#### Available data
::::::

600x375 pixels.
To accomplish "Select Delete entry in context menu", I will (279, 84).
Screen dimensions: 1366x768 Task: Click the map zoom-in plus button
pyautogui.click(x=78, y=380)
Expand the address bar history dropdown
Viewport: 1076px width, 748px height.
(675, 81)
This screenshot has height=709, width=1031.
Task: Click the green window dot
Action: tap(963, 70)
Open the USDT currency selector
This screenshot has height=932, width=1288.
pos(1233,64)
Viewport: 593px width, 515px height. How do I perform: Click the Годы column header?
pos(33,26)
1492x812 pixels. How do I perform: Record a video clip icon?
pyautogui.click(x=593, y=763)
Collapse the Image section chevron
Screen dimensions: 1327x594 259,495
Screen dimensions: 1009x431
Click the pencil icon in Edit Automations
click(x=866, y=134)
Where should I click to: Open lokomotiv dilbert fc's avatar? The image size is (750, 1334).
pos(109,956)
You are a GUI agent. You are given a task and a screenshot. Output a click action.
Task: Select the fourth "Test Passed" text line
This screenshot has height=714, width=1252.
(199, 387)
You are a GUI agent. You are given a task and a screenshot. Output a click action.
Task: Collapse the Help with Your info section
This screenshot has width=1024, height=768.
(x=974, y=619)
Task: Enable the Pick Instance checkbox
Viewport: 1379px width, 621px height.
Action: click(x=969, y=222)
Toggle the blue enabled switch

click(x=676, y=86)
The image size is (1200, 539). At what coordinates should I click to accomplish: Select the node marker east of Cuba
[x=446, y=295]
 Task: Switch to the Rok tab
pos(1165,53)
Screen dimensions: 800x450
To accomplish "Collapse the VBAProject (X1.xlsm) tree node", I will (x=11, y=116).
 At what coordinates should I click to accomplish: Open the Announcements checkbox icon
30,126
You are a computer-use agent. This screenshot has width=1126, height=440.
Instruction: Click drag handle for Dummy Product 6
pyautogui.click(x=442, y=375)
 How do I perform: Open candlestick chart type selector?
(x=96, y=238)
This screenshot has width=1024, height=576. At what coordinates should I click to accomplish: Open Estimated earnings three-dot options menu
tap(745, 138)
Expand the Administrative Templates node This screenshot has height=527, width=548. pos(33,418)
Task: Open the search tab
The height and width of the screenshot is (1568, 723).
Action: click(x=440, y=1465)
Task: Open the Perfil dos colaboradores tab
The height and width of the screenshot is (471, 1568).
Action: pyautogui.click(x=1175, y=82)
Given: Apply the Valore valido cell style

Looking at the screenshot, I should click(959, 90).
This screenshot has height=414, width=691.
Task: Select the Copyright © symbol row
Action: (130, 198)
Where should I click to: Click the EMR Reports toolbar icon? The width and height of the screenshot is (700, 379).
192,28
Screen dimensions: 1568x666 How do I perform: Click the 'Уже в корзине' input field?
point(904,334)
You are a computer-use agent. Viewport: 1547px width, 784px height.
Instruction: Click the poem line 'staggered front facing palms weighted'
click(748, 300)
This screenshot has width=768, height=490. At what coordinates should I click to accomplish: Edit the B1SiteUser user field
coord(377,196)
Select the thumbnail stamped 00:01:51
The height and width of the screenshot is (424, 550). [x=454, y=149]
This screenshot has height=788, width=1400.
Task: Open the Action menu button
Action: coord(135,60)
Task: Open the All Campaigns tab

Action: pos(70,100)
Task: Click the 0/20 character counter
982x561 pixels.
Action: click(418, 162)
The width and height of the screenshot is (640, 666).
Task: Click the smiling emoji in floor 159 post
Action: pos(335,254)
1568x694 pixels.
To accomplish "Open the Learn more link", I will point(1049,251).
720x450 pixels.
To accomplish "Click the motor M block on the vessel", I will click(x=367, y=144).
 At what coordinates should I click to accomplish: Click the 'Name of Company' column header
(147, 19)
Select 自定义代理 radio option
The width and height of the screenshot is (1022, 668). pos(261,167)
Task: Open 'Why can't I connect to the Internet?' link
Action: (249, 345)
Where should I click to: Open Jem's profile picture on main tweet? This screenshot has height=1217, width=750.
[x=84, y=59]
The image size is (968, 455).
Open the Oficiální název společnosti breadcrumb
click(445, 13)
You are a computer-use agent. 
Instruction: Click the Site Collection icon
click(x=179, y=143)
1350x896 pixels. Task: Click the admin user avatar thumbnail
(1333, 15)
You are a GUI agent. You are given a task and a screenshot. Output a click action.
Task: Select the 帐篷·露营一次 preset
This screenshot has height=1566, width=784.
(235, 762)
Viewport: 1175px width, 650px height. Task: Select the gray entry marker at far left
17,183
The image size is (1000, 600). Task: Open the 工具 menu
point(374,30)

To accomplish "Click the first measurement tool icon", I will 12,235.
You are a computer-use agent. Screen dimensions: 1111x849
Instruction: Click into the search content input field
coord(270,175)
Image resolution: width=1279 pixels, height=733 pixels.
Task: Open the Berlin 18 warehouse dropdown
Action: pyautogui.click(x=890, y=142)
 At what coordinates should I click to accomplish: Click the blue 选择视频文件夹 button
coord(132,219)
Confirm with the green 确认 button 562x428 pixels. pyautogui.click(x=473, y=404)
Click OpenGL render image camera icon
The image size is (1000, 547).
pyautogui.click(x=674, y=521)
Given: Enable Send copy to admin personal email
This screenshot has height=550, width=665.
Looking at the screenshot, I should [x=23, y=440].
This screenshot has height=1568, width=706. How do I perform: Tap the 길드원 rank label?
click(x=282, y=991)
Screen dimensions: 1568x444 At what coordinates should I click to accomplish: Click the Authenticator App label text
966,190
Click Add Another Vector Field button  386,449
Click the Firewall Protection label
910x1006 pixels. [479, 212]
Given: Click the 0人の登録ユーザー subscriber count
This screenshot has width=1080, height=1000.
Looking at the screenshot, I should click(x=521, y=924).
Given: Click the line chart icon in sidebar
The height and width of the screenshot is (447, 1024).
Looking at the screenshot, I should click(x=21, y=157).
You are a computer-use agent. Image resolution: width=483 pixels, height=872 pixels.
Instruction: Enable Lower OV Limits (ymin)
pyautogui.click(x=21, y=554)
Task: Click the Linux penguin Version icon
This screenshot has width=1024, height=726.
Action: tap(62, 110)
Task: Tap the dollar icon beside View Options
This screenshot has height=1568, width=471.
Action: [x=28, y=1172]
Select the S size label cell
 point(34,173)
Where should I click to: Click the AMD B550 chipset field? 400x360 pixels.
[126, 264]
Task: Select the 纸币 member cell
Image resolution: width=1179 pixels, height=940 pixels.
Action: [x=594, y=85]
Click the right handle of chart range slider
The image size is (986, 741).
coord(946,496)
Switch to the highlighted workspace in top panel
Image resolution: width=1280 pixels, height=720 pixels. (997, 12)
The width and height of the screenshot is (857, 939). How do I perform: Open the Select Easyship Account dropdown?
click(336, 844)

::::::

#### What to produce
Give the records above again in full, keeping every character unchanged.

#### Expected output
600x375 pixels.
To accomplish "Select Delete entry in context menu", I will (279, 84).
Screen dimensions: 1366x768 Task: Click the map zoom-in plus button
pyautogui.click(x=78, y=380)
Expand the address bar history dropdown
Viewport: 1076px width, 748px height.
(675, 81)
This screenshot has height=709, width=1031.
Task: Click the green window dot
Action: tap(963, 70)
Open the USDT currency selector
This screenshot has height=932, width=1288.
pos(1233,64)
Viewport: 593px width, 515px height. How do I perform: Click the Годы column header?
pos(33,26)
1492x812 pixels. How do I perform: Record a video clip icon?
pyautogui.click(x=593, y=763)
Collapse the Image section chevron
Screen dimensions: 1327x594 259,495
Screen dimensions: 1009x431
Click the pencil icon in Edit Automations
click(x=866, y=134)
Where should I click to: Open lokomotiv dilbert fc's avatar? The image size is (750, 1334).
pos(109,956)
You are a GUI agent. You are given a task and a screenshot. Output a click action.
Task: Select the fourth "Test Passed" text line
This screenshot has height=714, width=1252.
(199, 387)
You are a GUI agent. You are given a task and a screenshot. Output a click action.
Task: Collapse the Help with Your info section
This screenshot has width=1024, height=768.
(x=974, y=619)
Task: Enable the Pick Instance checkbox
Viewport: 1379px width, 621px height.
Action: click(x=969, y=222)
Toggle the blue enabled switch

click(x=676, y=86)
The image size is (1200, 539). At what coordinates should I click to accomplish: Select the node marker east of Cuba
[x=446, y=295]
 Task: Switch to the Rok tab
pos(1165,53)
Screen dimensions: 800x450
To accomplish "Collapse the VBAProject (X1.xlsm) tree node", I will (x=11, y=116).
 At what coordinates should I click to accomplish: Open the Announcements checkbox icon
30,126
You are a computer-use agent. This screenshot has width=1126, height=440.
Instruction: Click drag handle for Dummy Product 6
pyautogui.click(x=442, y=375)
 How do I perform: Open candlestick chart type selector?
(x=96, y=238)
This screenshot has width=1024, height=576. At what coordinates should I click to accomplish: Open Estimated earnings three-dot options menu
tap(745, 138)
Expand the Administrative Templates node This screenshot has height=527, width=548. pos(33,418)
Task: Open the search tab
The height and width of the screenshot is (1568, 723).
Action: click(x=440, y=1465)
Task: Open the Perfil dos colaboradores tab
The height and width of the screenshot is (471, 1568).
Action: pyautogui.click(x=1175, y=82)
Given: Apply the Valore valido cell style

Looking at the screenshot, I should click(959, 90).
This screenshot has height=414, width=691.
Task: Select the Copyright © symbol row
Action: (130, 198)
Where should I click to: Click the EMR Reports toolbar icon? The width and height of the screenshot is (700, 379).
192,28
Screen dimensions: 1568x666 How do I perform: Click the 'Уже в корзине' input field?
point(904,334)
You are a computer-use agent. Viewport: 1547px width, 784px height.
Instruction: Click the poem line 'staggered front facing palms weighted'
click(748, 300)
This screenshot has width=768, height=490. At what coordinates should I click to accomplish: Edit the B1SiteUser user field
coord(377,196)
Select the thumbnail stamped 00:01:51
The height and width of the screenshot is (424, 550). [x=454, y=149]
This screenshot has height=788, width=1400.
Task: Open the Action menu button
Action: coord(135,60)
Task: Open the All Campaigns tab

Action: pos(70,100)
Task: Click the 0/20 character counter
982x561 pixels.
Action: click(418, 162)
The width and height of the screenshot is (640, 666).
Task: Click the smiling emoji in floor 159 post
Action: pos(335,254)
1568x694 pixels.
To accomplish "Open the Learn more link", I will point(1049,251).
720x450 pixels.
To accomplish "Click the motor M block on the vessel", I will click(x=367, y=144).
 At what coordinates should I click to accomplish: Click the 'Name of Company' column header
(147, 19)
Select 自定义代理 radio option
The width and height of the screenshot is (1022, 668). pos(261,167)
Task: Open 'Why can't I connect to the Internet?' link
Action: (249, 345)
Where should I click to: Open Jem's profile picture on main tweet? This screenshot has height=1217, width=750.
[x=84, y=59]
The image size is (968, 455).
Open the Oficiální název společnosti breadcrumb
click(445, 13)
You are a computer-use agent. 
Instruction: Click the Site Collection icon
click(x=179, y=143)
1350x896 pixels. Task: Click the admin user avatar thumbnail
(1333, 15)
You are a GUI agent. You are given a task and a screenshot. Output a click action.
Task: Select the 帐篷·露营一次 preset
This screenshot has height=1566, width=784.
(235, 762)
Viewport: 1175px width, 650px height. Task: Select the gray entry marker at far left
17,183
The image size is (1000, 600). Task: Open the 工具 menu
point(374,30)

To accomplish "Click the first measurement tool icon", I will 12,235.
You are a computer-use agent. Screen dimensions: 1111x849
Instruction: Click into the search content input field
coord(270,175)
Image resolution: width=1279 pixels, height=733 pixels.
Task: Open the Berlin 18 warehouse dropdown
Action: pyautogui.click(x=890, y=142)
 At what coordinates should I click to accomplish: Click the blue 选择视频文件夹 button
coord(132,219)
Confirm with the green 确认 button 562x428 pixels. pyautogui.click(x=473, y=404)
Click OpenGL render image camera icon
The image size is (1000, 547).
pyautogui.click(x=674, y=521)
Given: Enable Send copy to admin personal email
This screenshot has height=550, width=665.
Looking at the screenshot, I should [x=23, y=440].
This screenshot has height=1568, width=706. How do I perform: Tap the 길드원 rank label?
click(x=282, y=991)
Screen dimensions: 1568x444 At what coordinates should I click to accomplish: Click the Authenticator App label text
966,190
Click Add Another Vector Field button  386,449
Click the Firewall Protection label
910x1006 pixels. [479, 212]
Given: Click the 0人の登録ユーザー subscriber count
This screenshot has width=1080, height=1000.
Looking at the screenshot, I should click(x=521, y=924).
Given: Click the line chart icon in sidebar
The height and width of the screenshot is (447, 1024).
Looking at the screenshot, I should click(x=21, y=157).
You are a computer-use agent. Image resolution: width=483 pixels, height=872 pixels.
Instruction: Enable Lower OV Limits (ymin)
pyautogui.click(x=21, y=554)
Task: Click the Linux penguin Version icon
This screenshot has width=1024, height=726.
Action: tap(62, 110)
Task: Tap the dollar icon beside View Options
This screenshot has height=1568, width=471.
Action: [x=28, y=1172]
Select the S size label cell
 point(34,173)
Where should I click to: Click the AMD B550 chipset field? 400x360 pixels.
[126, 264]
Task: Select the 纸币 member cell
Image resolution: width=1179 pixels, height=940 pixels.
Action: [x=594, y=85]
Click the right handle of chart range slider
The image size is (986, 741).
coord(946,496)
Switch to the highlighted workspace in top panel
Image resolution: width=1280 pixels, height=720 pixels. (997, 12)
The width and height of the screenshot is (857, 939). How do I perform: Open the Select Easyship Account dropdown?
click(336, 844)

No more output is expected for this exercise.